§ DATA SECTION:
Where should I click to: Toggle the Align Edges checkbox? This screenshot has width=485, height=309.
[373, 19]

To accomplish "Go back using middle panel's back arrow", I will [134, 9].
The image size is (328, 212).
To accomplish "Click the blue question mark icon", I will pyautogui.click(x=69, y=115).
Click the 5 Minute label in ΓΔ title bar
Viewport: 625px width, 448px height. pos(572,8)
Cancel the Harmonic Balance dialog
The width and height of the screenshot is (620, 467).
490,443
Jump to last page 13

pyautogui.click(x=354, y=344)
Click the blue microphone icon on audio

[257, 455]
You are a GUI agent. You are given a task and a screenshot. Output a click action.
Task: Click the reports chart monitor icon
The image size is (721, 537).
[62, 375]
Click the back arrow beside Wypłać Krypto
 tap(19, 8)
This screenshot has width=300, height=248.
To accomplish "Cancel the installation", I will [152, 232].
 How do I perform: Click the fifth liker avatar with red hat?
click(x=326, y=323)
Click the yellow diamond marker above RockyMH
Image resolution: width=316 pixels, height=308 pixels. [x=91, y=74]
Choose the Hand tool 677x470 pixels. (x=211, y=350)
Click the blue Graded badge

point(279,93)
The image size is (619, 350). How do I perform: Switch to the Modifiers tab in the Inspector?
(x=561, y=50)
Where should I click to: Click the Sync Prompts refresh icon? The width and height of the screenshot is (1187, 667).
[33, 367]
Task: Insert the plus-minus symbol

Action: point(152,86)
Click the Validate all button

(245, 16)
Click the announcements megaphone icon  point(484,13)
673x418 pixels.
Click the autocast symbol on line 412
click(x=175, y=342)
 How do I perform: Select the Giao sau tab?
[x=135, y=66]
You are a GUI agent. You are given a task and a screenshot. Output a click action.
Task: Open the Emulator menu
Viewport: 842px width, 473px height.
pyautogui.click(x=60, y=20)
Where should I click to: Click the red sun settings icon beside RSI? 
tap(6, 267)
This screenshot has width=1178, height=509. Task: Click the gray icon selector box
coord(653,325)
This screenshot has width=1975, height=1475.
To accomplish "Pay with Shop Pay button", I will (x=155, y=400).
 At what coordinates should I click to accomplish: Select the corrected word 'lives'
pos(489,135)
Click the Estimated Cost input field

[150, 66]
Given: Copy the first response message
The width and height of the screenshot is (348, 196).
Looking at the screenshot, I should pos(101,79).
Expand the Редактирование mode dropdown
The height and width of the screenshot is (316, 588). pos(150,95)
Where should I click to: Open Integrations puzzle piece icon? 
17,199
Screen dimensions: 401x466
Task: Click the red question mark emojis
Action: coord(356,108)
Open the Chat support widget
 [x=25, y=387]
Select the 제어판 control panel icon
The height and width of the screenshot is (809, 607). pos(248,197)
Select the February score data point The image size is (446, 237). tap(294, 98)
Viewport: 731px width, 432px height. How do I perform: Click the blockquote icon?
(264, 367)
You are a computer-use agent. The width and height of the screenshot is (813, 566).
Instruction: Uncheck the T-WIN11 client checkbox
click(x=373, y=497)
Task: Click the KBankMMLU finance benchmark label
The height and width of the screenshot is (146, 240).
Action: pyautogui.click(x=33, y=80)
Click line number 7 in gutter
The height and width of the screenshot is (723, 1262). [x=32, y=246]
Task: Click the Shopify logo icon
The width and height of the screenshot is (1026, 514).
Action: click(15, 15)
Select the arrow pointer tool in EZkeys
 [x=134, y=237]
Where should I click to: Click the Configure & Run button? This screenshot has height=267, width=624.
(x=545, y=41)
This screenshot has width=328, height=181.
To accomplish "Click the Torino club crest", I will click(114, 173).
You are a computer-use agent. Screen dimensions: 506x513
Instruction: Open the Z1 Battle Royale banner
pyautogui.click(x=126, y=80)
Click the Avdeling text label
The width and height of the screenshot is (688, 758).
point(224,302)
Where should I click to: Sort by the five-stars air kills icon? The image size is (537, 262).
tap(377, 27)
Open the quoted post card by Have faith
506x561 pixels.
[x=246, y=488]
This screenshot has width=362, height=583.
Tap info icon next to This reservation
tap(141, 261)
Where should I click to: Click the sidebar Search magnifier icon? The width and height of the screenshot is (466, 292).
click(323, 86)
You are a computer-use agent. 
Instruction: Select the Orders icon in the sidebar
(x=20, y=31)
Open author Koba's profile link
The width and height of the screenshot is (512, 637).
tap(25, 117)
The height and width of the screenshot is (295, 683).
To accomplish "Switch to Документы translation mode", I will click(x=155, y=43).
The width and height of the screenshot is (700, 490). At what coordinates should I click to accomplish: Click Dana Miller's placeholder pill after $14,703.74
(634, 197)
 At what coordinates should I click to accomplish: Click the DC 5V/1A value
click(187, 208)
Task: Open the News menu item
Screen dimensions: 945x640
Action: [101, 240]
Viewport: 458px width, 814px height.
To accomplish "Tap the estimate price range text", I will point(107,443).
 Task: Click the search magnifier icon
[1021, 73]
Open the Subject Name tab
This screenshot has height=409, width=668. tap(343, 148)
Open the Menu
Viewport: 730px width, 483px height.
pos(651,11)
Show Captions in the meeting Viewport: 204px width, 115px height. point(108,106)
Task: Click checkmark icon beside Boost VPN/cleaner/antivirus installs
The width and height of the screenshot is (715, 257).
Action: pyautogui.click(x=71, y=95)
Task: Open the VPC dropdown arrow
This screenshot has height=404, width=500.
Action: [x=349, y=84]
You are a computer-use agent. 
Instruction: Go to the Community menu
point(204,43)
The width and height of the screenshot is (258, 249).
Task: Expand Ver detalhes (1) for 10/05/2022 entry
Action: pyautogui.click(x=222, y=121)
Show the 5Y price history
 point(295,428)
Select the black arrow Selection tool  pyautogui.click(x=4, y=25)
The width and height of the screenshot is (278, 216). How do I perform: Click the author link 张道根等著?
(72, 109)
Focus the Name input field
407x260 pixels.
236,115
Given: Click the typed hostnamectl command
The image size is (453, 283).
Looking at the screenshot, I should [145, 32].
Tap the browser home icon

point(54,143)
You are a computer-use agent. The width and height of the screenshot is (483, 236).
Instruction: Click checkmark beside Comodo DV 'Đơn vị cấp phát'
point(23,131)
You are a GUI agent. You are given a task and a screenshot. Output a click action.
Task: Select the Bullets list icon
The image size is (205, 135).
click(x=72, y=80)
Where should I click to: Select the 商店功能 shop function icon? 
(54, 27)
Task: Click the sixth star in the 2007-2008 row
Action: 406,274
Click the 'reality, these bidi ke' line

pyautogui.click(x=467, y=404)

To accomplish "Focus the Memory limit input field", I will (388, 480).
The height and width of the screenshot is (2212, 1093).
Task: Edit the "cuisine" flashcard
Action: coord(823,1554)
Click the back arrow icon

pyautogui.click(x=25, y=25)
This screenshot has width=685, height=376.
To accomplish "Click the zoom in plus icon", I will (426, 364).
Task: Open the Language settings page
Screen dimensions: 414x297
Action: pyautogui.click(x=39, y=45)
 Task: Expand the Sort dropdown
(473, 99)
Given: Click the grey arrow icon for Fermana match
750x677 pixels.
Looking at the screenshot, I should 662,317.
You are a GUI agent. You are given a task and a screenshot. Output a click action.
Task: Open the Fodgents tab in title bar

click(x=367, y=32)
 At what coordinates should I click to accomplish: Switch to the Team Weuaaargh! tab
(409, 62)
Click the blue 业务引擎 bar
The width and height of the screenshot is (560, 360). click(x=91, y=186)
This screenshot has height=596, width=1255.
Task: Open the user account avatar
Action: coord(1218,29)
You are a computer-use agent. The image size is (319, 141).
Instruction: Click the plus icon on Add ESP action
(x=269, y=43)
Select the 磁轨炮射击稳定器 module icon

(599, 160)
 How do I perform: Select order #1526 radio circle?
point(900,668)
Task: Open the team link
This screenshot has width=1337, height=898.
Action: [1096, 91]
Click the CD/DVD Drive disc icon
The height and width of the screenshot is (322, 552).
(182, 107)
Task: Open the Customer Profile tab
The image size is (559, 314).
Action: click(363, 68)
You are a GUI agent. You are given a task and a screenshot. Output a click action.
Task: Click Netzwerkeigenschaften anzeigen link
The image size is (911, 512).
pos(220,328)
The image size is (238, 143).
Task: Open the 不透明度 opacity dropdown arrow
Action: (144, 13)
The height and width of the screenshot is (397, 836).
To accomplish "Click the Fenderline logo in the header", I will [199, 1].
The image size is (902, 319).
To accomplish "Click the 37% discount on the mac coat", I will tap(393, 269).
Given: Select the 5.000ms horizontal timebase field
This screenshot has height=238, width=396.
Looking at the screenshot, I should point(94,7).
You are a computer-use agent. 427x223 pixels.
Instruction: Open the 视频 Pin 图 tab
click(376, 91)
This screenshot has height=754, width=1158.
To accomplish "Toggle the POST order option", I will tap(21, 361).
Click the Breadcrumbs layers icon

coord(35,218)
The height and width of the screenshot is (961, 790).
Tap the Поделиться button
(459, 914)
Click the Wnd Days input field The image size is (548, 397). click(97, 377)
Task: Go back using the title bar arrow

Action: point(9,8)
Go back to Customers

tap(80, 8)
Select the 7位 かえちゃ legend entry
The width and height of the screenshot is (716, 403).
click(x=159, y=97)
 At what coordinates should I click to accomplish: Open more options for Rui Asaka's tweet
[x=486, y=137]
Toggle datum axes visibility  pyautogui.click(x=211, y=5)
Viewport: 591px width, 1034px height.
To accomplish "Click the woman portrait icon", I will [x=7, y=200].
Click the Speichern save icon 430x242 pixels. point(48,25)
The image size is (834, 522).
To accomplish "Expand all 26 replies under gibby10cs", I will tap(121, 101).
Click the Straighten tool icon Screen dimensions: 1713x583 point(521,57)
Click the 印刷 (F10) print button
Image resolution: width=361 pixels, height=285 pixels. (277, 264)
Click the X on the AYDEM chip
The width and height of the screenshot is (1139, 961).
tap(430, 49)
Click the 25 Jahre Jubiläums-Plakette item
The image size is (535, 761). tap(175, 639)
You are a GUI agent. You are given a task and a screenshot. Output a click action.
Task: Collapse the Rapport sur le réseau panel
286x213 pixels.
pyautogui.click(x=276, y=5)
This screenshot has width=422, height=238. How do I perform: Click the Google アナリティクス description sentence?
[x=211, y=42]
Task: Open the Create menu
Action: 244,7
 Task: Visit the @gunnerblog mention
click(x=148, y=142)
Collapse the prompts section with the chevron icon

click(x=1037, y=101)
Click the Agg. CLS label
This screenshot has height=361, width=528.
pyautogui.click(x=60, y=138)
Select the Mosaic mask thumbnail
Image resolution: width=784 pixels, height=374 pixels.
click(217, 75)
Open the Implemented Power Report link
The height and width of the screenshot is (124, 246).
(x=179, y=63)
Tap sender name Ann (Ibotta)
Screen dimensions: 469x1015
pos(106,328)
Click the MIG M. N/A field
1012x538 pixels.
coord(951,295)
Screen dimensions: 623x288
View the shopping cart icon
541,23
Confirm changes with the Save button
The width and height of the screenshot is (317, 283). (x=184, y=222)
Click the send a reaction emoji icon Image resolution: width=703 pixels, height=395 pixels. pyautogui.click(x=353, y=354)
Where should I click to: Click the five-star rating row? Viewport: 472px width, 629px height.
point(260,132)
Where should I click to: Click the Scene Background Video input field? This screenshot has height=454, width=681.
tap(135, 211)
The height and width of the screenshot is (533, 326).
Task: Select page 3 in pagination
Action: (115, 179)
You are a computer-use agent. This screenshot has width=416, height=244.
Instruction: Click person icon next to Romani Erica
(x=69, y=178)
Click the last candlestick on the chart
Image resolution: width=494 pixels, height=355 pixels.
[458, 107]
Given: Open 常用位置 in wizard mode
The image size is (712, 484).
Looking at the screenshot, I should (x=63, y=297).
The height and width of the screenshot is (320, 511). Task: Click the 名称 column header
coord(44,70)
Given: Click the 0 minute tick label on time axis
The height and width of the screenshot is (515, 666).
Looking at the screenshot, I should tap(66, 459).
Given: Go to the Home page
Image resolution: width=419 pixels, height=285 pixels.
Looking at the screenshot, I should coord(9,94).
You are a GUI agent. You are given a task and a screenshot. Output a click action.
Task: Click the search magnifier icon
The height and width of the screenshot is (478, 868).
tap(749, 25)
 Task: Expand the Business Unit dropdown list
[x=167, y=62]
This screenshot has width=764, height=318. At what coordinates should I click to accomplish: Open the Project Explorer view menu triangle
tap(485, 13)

§ EXERCISE DIRECTIONS:
Copy out each line of the data above, exactly, if it lies between the line holding "Instruction: Open the Z1 Battle Royale banner" and the line holding "The height and width of the screenshot is (295, 683).", inclusive; copy no other line.

§ OUTPUT BELOW:
Instruction: Open the Z1 Battle Royale banner
pyautogui.click(x=126, y=80)
Click the Avdeling text label
The width and height of the screenshot is (688, 758).
point(224,302)
Where should I click to: Sort by the five-stars air kills icon? The image size is (537, 262).
tap(377, 27)
Open the quoted post card by Have faith
506x561 pixels.
[x=246, y=488]
This screenshot has width=362, height=583.
Tap info icon next to This reservation
tap(141, 261)
Where should I click to: Click the sidebar Search magnifier icon? The width and height of the screenshot is (466, 292).
click(323, 86)
You are a computer-use agent. 
Instruction: Select the Orders icon in the sidebar
(x=20, y=31)
Open author Koba's profile link
The width and height of the screenshot is (512, 637).
tap(25, 117)
The height and width of the screenshot is (295, 683).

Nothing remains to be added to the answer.